Libâneo e Pimenta (1999) afirmam que o Parecer nº 252/1969 “(...) justamente por explicitar

melhor a natureza de um curso de pedagogia – e, não por acaso, no contexto da ditadura militar

– recebeu inúmeras críticas no final da década de 1970 e no período seguinte” (LIBÂNEO e PIMENTA, 1999, p. 244). Para os autores, as principais críticas ao modelo de curso instaurado em 1969 seriam a de uma formação tecnicista, pautada na busca de eficiência e racionalidade decorrente da Reforma Universitária de 1968, além da fragmentação da formação e da atuação do pedagogo e da cisão entre teoria e prática. Contudo, em sua opinião, não se constituiriam em problemas o fato do Parecer e da Resolução optarem pela formação de técnicos de educação bem como reconhecerem a existência e necessidade de atividades específicas para acompanhar

o ensino ministrado nas escolas. Não obstante ter ocorrido de fato uma compartimentação

excessiva das atividades do pedagogo na escola “(...) isso não poderia ter comprometido a existência de especialistas na escola” (LIBÂNEO e PIMENTA, 1999, p. 245), uma vez que o funcionamento escolar demandaria uma “divisão de funções”, que por sua vez requereriam

formações específicas.

Por outro lado, aspectos realmente “problemáticos” consistiriam em um enfraquecimento teórico da formação “excluindo o caráter da pedagogia como investigação do fenômeno educativo”, a matriz curricular “agigantada” resultando em um currículo “fragmentado e aligeirado”, a compartimentação exagerada de atividades executadas pelos especialistas no

42 interior das escolas e a cisão do currículo em duas partes distintas: de um lado a base comum da formação e do outro as habilitações. Ressaltam Libâneo e Pimenta que os aspectos mais problemáticos seriam a pouca ênfase dada a Pedagogia propriamente dita no currículo do curso em prol da valorização excessiva das ciências da educação e a:

“(...) descaracterização profissional do pedagogo, subsumido ao "professor", sua formação passa a ser dominada pelos estudos disciplinares das áreas das metodologias. Estas, ao voltarem seus estudos diretamente à sala de aula, espaço fundamental da docência, ignoram os determinantes institucionais, históricos e sociais (objeto de estudo da pedagogia). Desse modo, a pedagogia, ciência que tem a prática social da educação como objeto de investigação e de exercício profissional – no qual se inclui a docência, embora nele se incluam outras atividades de educar – não tem sido tematizada nos cursos de formação de pedagogos (...)” (LIBÂNEO e PIMENTA, 1999, p. 245).

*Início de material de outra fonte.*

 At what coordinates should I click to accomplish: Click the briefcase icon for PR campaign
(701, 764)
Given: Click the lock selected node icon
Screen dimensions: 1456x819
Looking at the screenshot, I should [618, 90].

De acordo com Cruz (2011), as habilitações e a formação para o magistério para o Ensino Normal tiveram ampla difusão em nosso país, tendo sido aspectos centrais durante boa parte da existência do curso. Por sua vez, a formação de professores para a educação infantil não encontrou, quando da divulgação do Parecer CFE nº 252/1969, espaço consolidado, uma vez que não foi prevista uma habilitação a ela dedicada. Durante muitos anos no Brasil, na falta da formação em nível superior específica de docentes para a educação infantil, eram os formadores dos professores primários, ou seja, os pedagogos, que desempenharam essa função. Daí a expressão “quem pode o mais, pode o menos”, comum à época, ou seja, quem forma o professor primário pode também exercer essa atividade, o que parece sinalizar que a formação de professores primários não ocupou, por muito tempo, lugar de destaque no curso de Pedagogia, situação que se modificou, em certa medida no decorrer dos anos 1990 e 2000, como será examinado posteriormente neste capítulo.